Karl Townsend wrote:

"Karl Townsend" wrote in message
anews.com...
I'm repairing the same issue on my airblast sprayer for about the fifth
time. Own something long enough and the same problems keep repeating. the
sprayer has a vibration in it at 2500 tractor RPM, 540 PTO RPM. The
vibration is not like a tire out of balance but its a bucking forward to
reverse. When it gets a little lose, in a few more hours of run it will
damn near shake the tractor off the ground. Its also a natural harmonic
at this RPM, slow down and the vibration goes away. Unfortunately, this
REALLY reduces sprayer performance.

I'm replacing the entire PTO shaft and tightening up the clearance in the
gear box again. if everything is tight, the problem is less severe. The
is working on the symptom, not the cause.

This is a long shot, anybody know about balancing this sort of vibration
or changing the natural harmonic frequency?

Karl



I should have added, this is what the harmonic balancer on an engine is for.
I have no clue about building or designing these. Also there's serious
torque here, 60 horse being transmitted at 540 RPM.

Karl


Since most of us don't have farms / orchards or use these items, a link
to them might help us understand the issue.

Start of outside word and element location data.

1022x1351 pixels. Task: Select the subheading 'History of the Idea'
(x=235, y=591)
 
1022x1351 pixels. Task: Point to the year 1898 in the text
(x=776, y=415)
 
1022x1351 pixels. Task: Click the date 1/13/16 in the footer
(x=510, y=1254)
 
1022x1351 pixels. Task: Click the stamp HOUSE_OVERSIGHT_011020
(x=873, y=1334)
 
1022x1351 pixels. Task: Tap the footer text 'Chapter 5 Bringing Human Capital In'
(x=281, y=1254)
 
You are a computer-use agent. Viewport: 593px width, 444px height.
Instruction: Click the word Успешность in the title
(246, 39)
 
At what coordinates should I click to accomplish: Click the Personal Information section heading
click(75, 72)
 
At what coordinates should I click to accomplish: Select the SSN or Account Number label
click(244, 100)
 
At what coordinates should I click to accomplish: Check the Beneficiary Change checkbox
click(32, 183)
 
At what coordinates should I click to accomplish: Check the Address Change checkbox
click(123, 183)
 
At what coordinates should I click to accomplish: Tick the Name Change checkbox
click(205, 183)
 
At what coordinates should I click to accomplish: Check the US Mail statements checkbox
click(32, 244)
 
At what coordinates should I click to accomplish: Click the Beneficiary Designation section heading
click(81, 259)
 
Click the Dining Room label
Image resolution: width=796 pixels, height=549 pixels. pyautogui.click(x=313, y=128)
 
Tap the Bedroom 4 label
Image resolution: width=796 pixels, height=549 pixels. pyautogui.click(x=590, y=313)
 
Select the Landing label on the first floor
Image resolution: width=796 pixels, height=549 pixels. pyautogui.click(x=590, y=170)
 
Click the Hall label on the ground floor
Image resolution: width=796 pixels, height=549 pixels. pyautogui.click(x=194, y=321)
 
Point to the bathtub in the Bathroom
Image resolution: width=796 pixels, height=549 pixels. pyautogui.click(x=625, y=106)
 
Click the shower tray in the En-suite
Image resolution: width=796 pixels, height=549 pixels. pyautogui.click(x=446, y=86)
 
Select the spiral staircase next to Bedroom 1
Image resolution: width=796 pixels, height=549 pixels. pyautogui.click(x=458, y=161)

The "bucking forward to reverse" description makes it sound like
something is momentarily freeing up and jumping forward only to have the
drive slam into it a fraction of a second later, i.e. uneven loading on
the drive.

Adding rotating mass somewhere in the drive should change the resonant
frequency. Also, you say slowing it down a bit helps, can you speed it
up slightly to change the frequency without hurting performance? bumping
up to 600 PTO RPM isn't likely to critically over speed anything, but
might get you out of the resonant range.

The harmonic dampers on an engine are basically a balanced flywheel
mounted to the rotating shaft via an elastic (rubber) coupling.